Upon entering the Congress, a plaque reminds parliamentarians that the Virgin of Luján is the patron saint of Argentine political parties. In the country of Pope Francis, on the verge of voting to legalize abortion, the Church is exerting all its strength.
With half the sanction received by the Chamber of Deputies on December 11, The Senate must vote this law on Tuesday for the voluntary termination of pregnancy until the 14th week of gestation. The pros and cons are equal. Two years ago, a similar initiative failed because of the majority opposition of senators, amid an intense campaign by the Catholic and Evangelical Churches.
In recent days, both congregations have regained their pro-life bet with various rallies and marches across the country.
Mutual support
The Argentine constitution guarantees freedom of worship. A 1994 reform removed the requirement to belong to Catholicism in order to become President of the Republic. However, it maintained in its preamble the invocation to God, as well as the second article, which ensures the government’s support for the Catholic religion.
“The Catholic Church in Argentina has a great capillarity. There is a very strong Catholic culture in the political world, “sociologist Fortunato Mallimaci, author of The Myth of Secular Argentina, told AFP. Catholicism, politics and the state ”.
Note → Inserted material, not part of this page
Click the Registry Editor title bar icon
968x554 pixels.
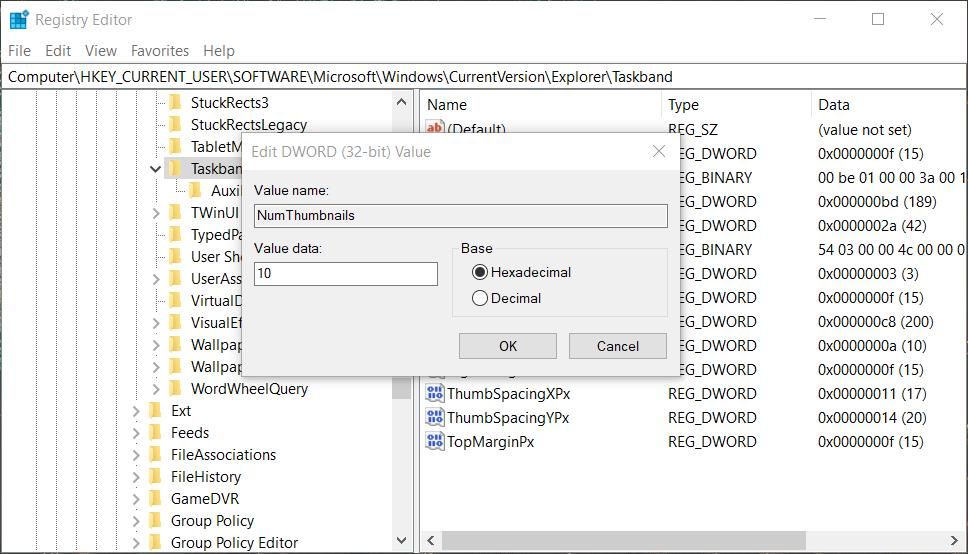pyautogui.click(x=19, y=19)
“Religious groups seek the support of the state and the state, when it feels weak, seeks support in religious groups. The weight of the Catholic Church today is more political than religious“, emphasizes Mallimaci.
The constitutional provision puts into practice that Argentine state pays a salary to bishops and subsidizes Catholic education, which covers 36% of education in the country, according to this specialist.
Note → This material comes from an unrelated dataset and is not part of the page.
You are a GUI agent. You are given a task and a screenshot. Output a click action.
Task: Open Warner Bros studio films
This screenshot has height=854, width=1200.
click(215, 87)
However, Mallimaci points out that since the return of democracy in 1983, Catholicism has lost its influence, while “the evangelical world is growing a lot.”
According to a 2019 survey on religious beliefs conducted by the National Council for Scientific and Technical Research (Conicet), 62.9% of Argentines declare themselves Catholics, 18.9% without religion and 15.3% evangelicals.
In this last democratic period, the divorce was approved (1987). Then came a comprehensive law on sex education (2006), one for equal marriage (2010) and one for gender identity (2012).
The church and abortion
In Argentina, abortion has been allowed in cases of rape or risk to life for a woman since 1921, when the radical (Social Democrat) president Hipólito Yrigoyen ruled. If the current bill is approved, abortion will be free until the 14th week of gestation.
“There is a very strong opposition and rejection of the Catholic Church, which is playing hard” to prevent the approval of the law, constitutional lawyer Alfonso Santiago told AFP.
But if approved, this expert rules out a rupture in the dialogue between the Church and the center-left government of Alberto Fernández, a promoter of the law and who is proud of his good relationship with the pope, a former bishop of Buenos Aires.
“I don’t think there will be a break in collaboration on other issues. It hasn’t happened before, when equal marriage was approved,” Santiago said.
Although Pope Francis has repeatedly equated abortion with hiring a murdered man during this parliamentary debate in Argentina, he has remained silent for the time being.
“It is a law that does not oblige. The problem that arises for the Catholic Church if abortion is legalized is that it will remain in it, and not in the state, to make believers comply with a ban that will be only religious,” Mallimaci explained.
A 2020 Conicet survey found that 22.3% of Catholics in Argentina believe that women should have the right to abortion if they so decide, 55.7% believe that abortion should only be allowed in certain circumstances and 17.2% reject it in all cases.
Evangelical mobilization
Evangelical organizations have led massive demonstrations since 2018 by opponents of abortion legalization.
“They have the impulse of the reborn. Heavenly manifestations [contra el aborto, por el color del pañuelo con el que se identifican, Ndlr] they are led by them, the Catholics do not mobilize like that “, says Mallimaci.
Despite their steady growth, evangelical churches in Argentina “do not have the same political strength as in other countries, such as Brazil, where they have a parliamentary bloc,” says Santiago.
“It is a very dispersed structure, with a lot of diversity, but with a great capacity to mobilize its people,” he says.
The next opportunity to demonstrate will be on Tuesday, outside the Congress, where feminist activists with green scarves will gather, for a parliamentary day in which both sectors hold their breath and neither dares to anticipate a result.